Gdyby nie wojna, Ukraina byłaby daleko od Unii Europejskiej, a polscy rolnicy mieliby mniej problemów

Ani rząd Morawieckiego, ani tym bardziej Komisja Europejska i inne zachodnie rządy nie zdawały sobie sprawy, ile będzie kosztowało ubiegłoroczne zniesienie przez Unię Europejską ceł na produkty rolnicze z Ukrainy.

30 zł za 100 importowanych zza wschodniej granicy jaj. Taką cenę w hurcie odnotowano na Giełdzie Elizówka pod Lublinem 31 marca br. Dla porównania – cena 100 polskich jaj, w zależności od wielkości, oscylowała między 60 a 77 zł. Identyczna sytuacja panuje na rynku drobiu. Od czerwca ub.r., kiedy kraje Unii Europejskiej zawiesiły cła i kontyngenty na produkty z Ukrainy, na unijny rynek trafia co miesiąc ok. 18 tys. ton mięsa drobiowego, czyli ponaddwukrotnie więcej niż w roku 2021.

Głównym ukraińskim eksporterem jest koncern MHP, którego nazwa to skrót od Myronivsky Hliboproduct. To jeden z największych europejskich producentów drobiu, posiadający ok. 370 tys. ha ziemi, kontrolowany przez miliardera Jurija Kosiuka, nazywanego „przyjacielem prezydentów”. Koncern ma zakłady w Słowenii i Holandii. W 2017 r. głośno było o planach przejęcia przez MHP kutnowskiego Exdrobu. Wszystko wskazuje na to, że w tym roku MHP wyeksportuje z Ukrainy na unijne rynki jeszcze więcej kurczaków i pogłębi w ten sposób problemy polskich hodowców drobiu. Nie są oni w stanie konkurować z Ukraińcami ze względu na wyższe koszty produkcji. Kurczak zza wschodniej granicy jest dziś tańszy o ok. 30% od polskiego.

W identycznej sytuacji mogą za chwilę się znaleźć producenci malin, porzeczek, wiśni oraz innych owoców miękkich. Nawet pszczelarze są zaniepokojeni, gdyż ukraiński miód bywa o połowę tańszy od polskiego.

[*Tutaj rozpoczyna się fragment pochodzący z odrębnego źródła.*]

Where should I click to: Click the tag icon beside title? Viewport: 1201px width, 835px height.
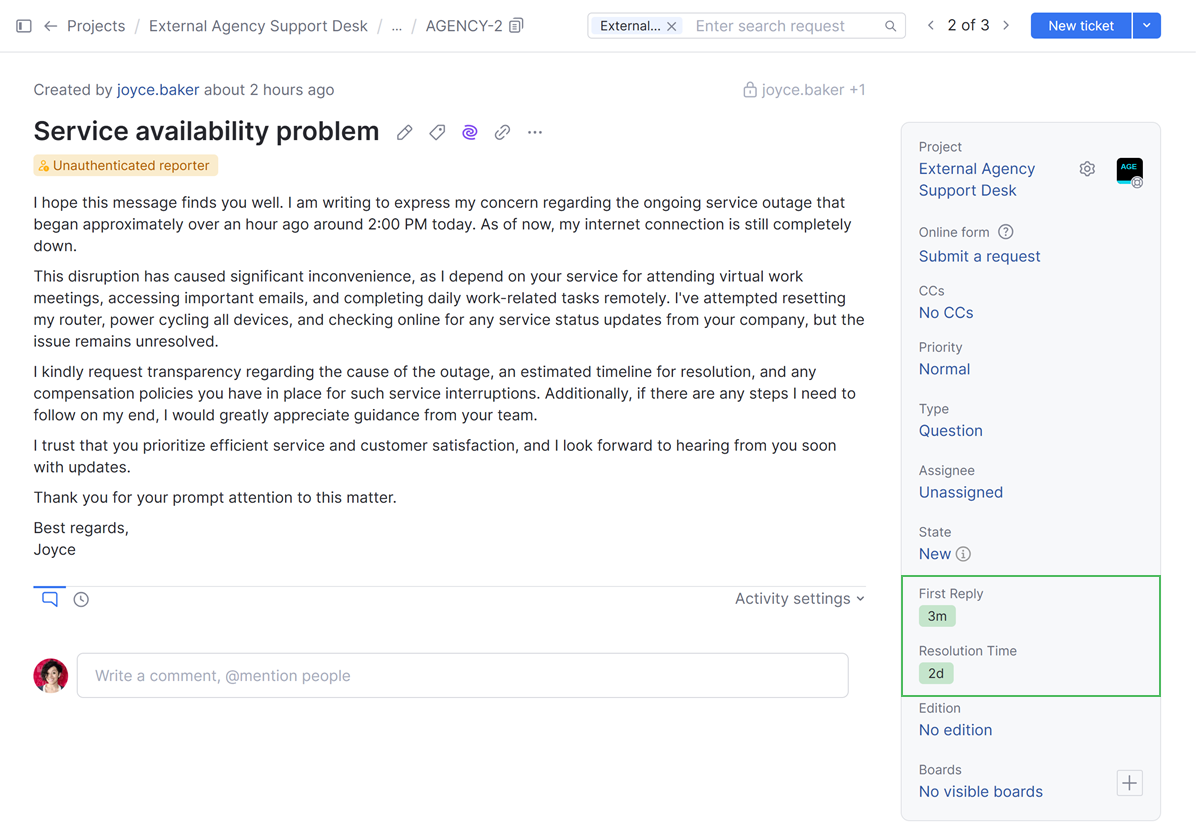[437, 132]
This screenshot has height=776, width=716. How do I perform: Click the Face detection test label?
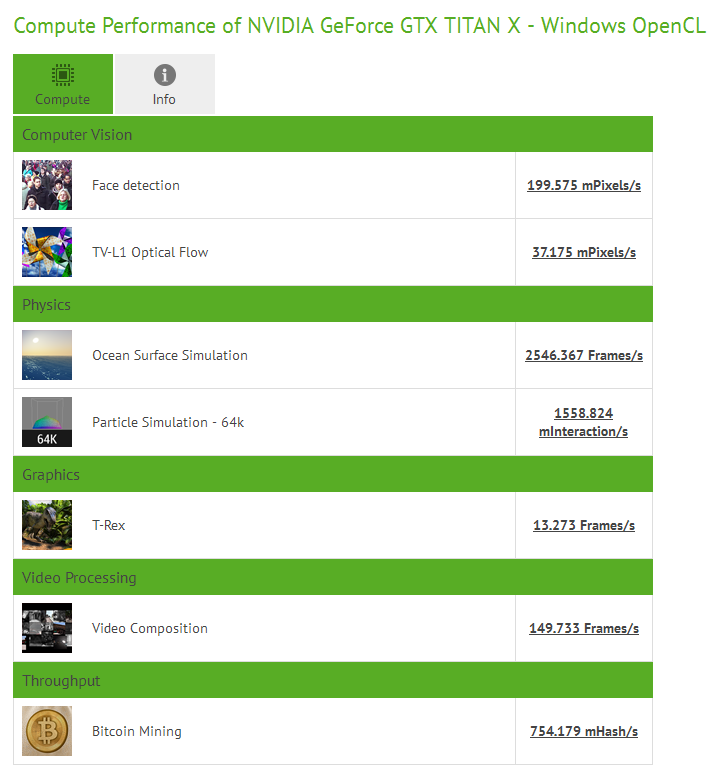(136, 185)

1 kwietnia w centrum Piaseczna otwarto Best Market, sklep z produktami z całego świata, czyli z Ukrainy. Odwiedzając go, można się poczuć jak w Kijowie. Na półkach znajdziemy słynny tort kijowski oraz inne słodycze firmy Roshen. „Zguszczonkę” – mleko skondensowane w charakterystycznych niebieskich puszkach, identycznych jak w czasach ZSRR, i wobłę – suszoną rybę, tradycyjną zakąskę do piwa. Kwas chlebowy, marchew po koreańsku oraz przypominającą mortadelę słynną kiełbasę doktorską.

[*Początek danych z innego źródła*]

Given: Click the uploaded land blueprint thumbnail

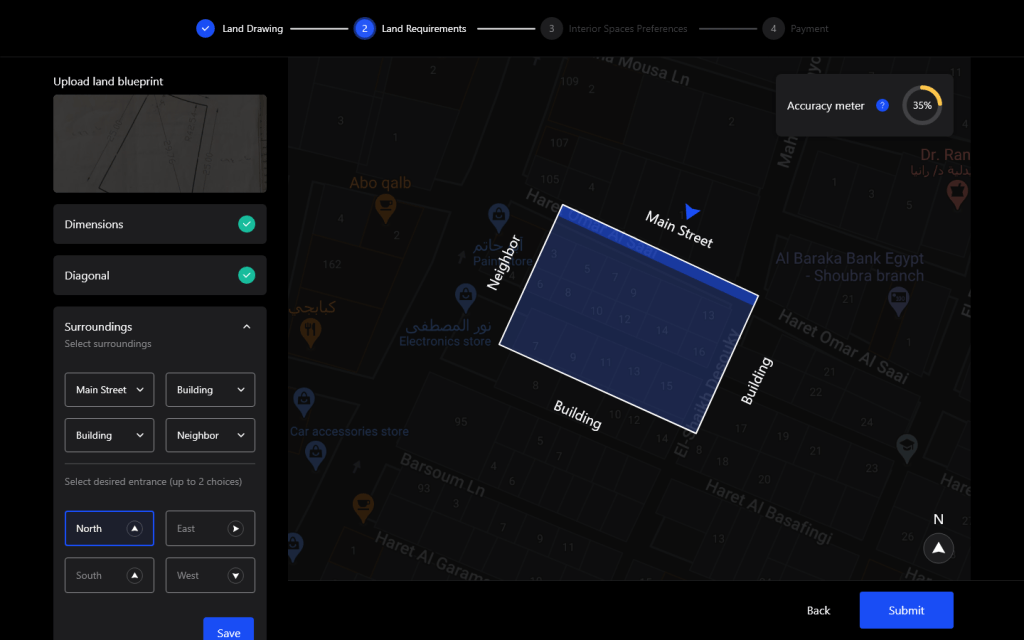Looking at the screenshot, I should point(160,143).
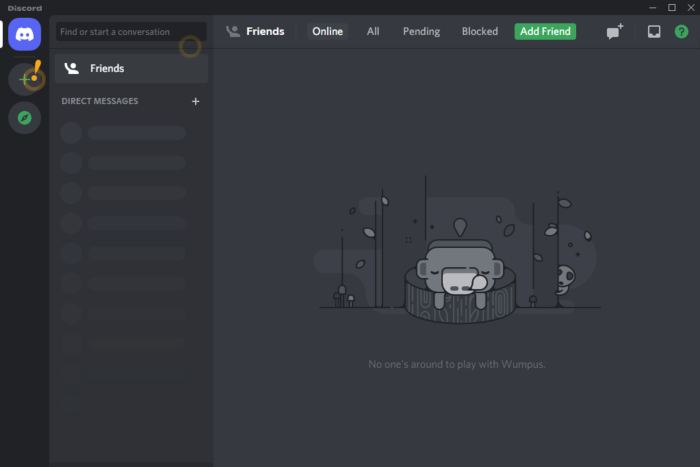The height and width of the screenshot is (467, 700).
Task: Focus the Find or start a conversation field
Action: click(131, 32)
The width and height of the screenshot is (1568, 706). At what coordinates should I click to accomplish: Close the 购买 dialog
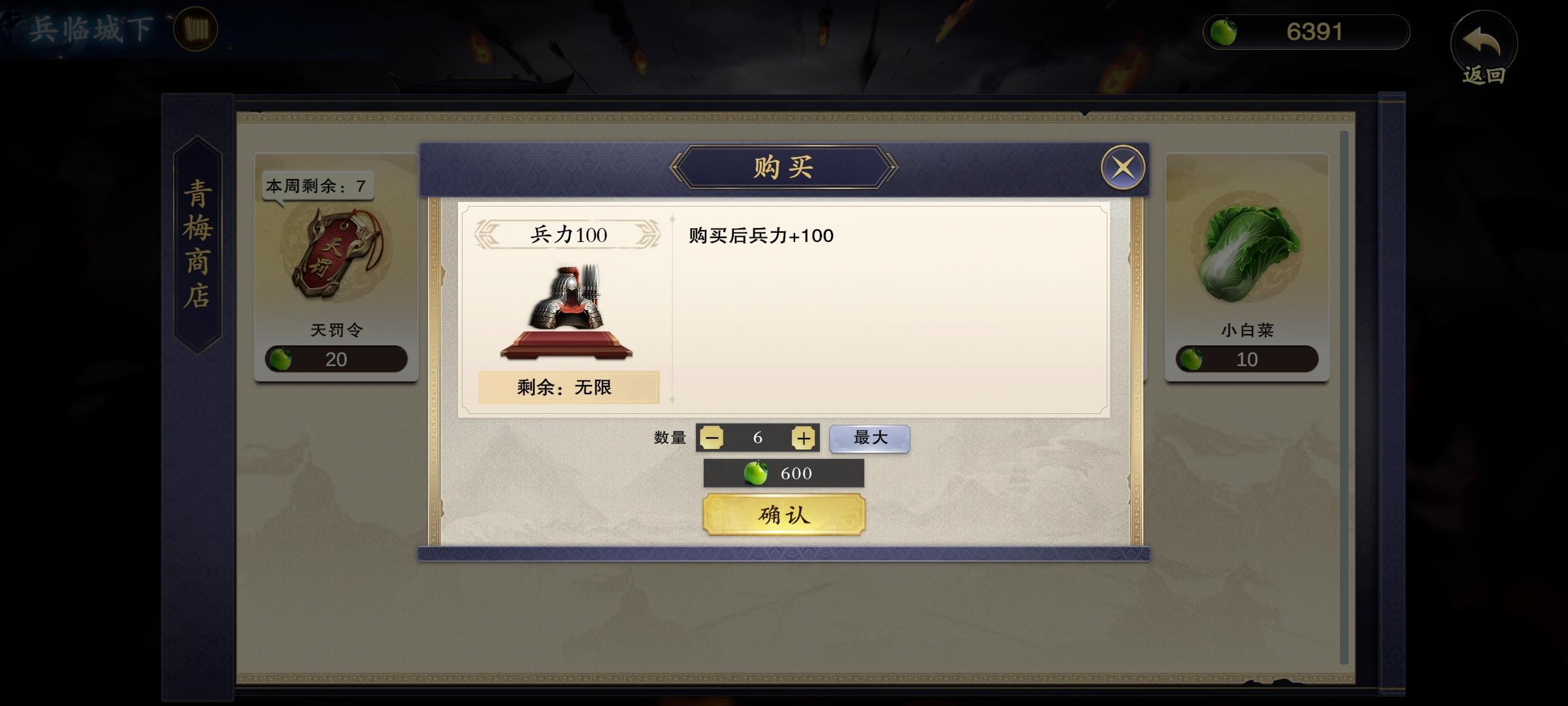point(1123,168)
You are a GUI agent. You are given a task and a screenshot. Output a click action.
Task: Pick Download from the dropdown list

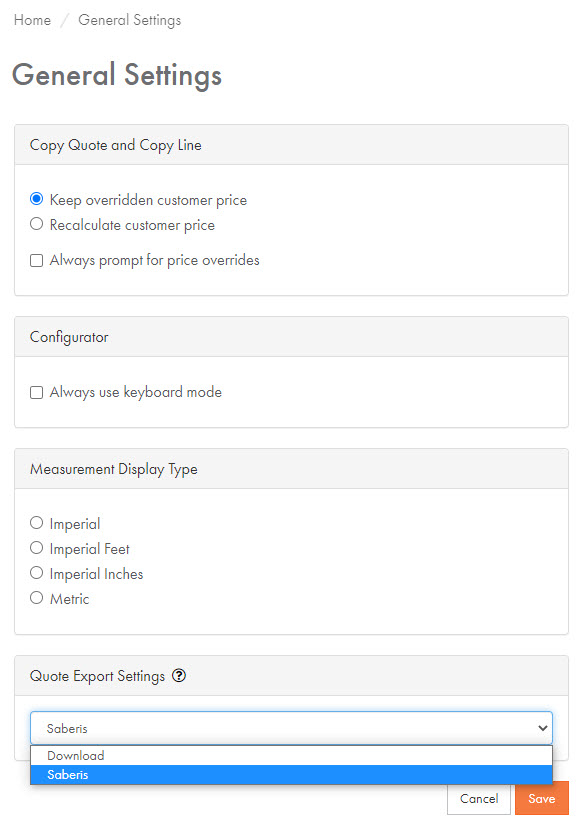[x=291, y=755]
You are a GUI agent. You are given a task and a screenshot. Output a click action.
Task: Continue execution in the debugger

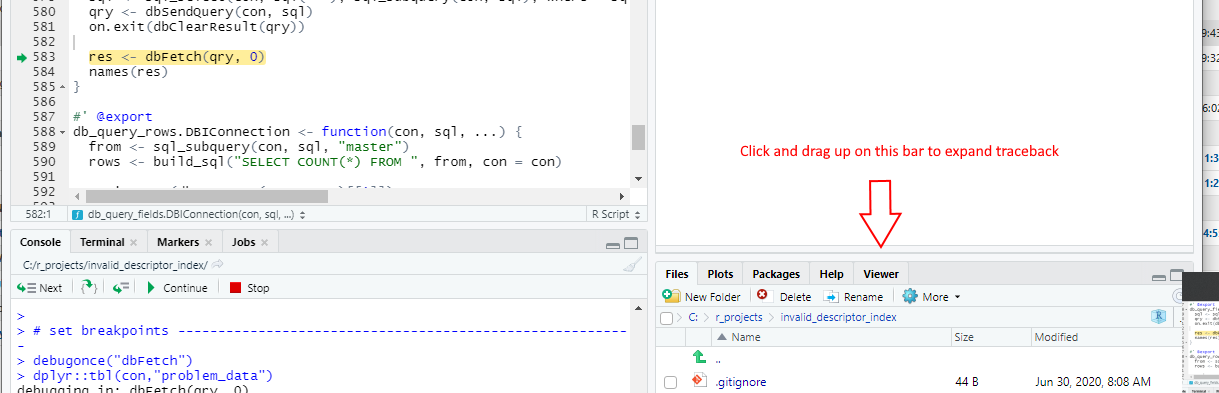[177, 288]
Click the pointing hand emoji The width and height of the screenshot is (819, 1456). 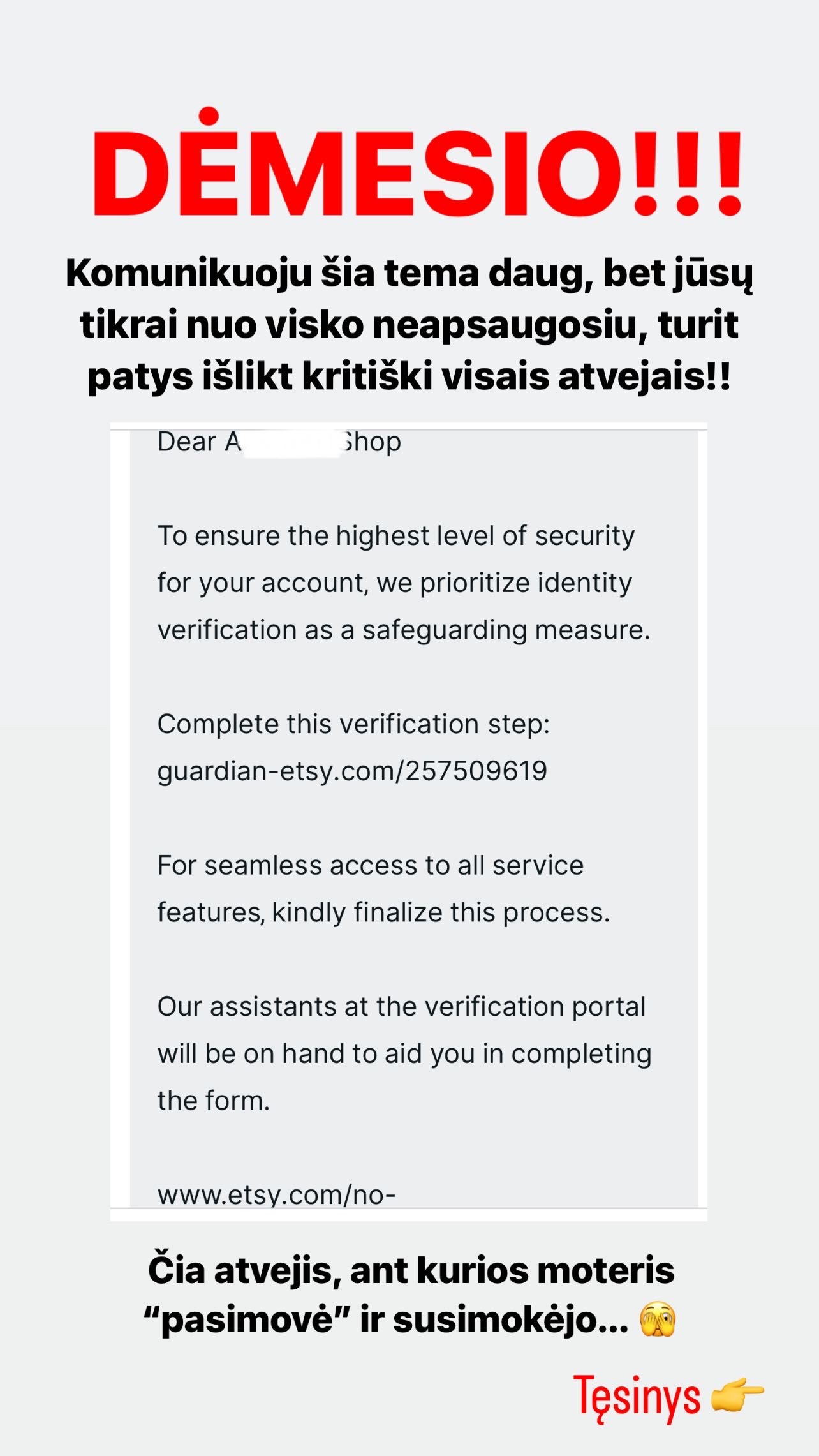coord(737,1393)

Ostatnio polskie i ukraińskie media piszą o planach ekspansji w Polsce ukraińskiej sieci supermarketów Silpo. Nie ma czemu się dziwić, Ukraińcy, podobnie jak Polacy w Wielkiej Brytanii, tęsknią za swoimi smakami, a dzisiaj na stałe mieszka w Polsce od 1,3 mln do 1,5 mln Ukraińców. W samej Warszawie jest ich ok. 100 tys., z czego 60 tys. pracuje legalnie. W zależności od przebiegu wojny liczba ta może jeszcze wzrosnąć. To także element niezwykle kosztownego procesu wchodzenia naszego wschodniego sąsiada do Unii.

Droga przez mękę

Atak Rosji na Ukrainę zmienił wszystko w tej części Europy. Nigdy wcześniej Kijów nie był tak blisko akcesji do Unii Europejskiej. W przeszłości jego perspektywy były więcej niż niepewne. W lutym 2006 r. ówczesny wiceprzewodniczący Komisji Europejskiej oraz komisarz ds. przedsiębiorstw i przemysłu Günter Verheugen powiedział w jednym z wywiadów: „Za 20 lat wszystkie państwa Europy będą członkami UE, z wyjątkiem tych państw byłego ZSRR, które w tej chwili nie należą do Unii”. Była to zadziwiająco trafna prognoza polityczna. Niechęć bogatych państw zachodnich wobec aspiracji Ukrainy była związana nie tylko z rosnącym wówczas bilansem wzajemnych obrotów handlowych z Rosją oraz troską o interesy rodzimych koncernów energetycznych, kupujących na potęgę rosyjską ropę i gaz ziemny. Syte i bogate społeczeństwa Europy nie chciały też ponosić kosztów kolejnego rozszerzenia, zwłaszcza że dwa lata wcześniej członkami Unii zostały Cypr, Czechy, Estonia, Litwa, Łotwa, Malta, Polska, Słowacja, Słowenia i Węgry. Poza tym uważano Ukrainę za strefę wpływów rosyjskich.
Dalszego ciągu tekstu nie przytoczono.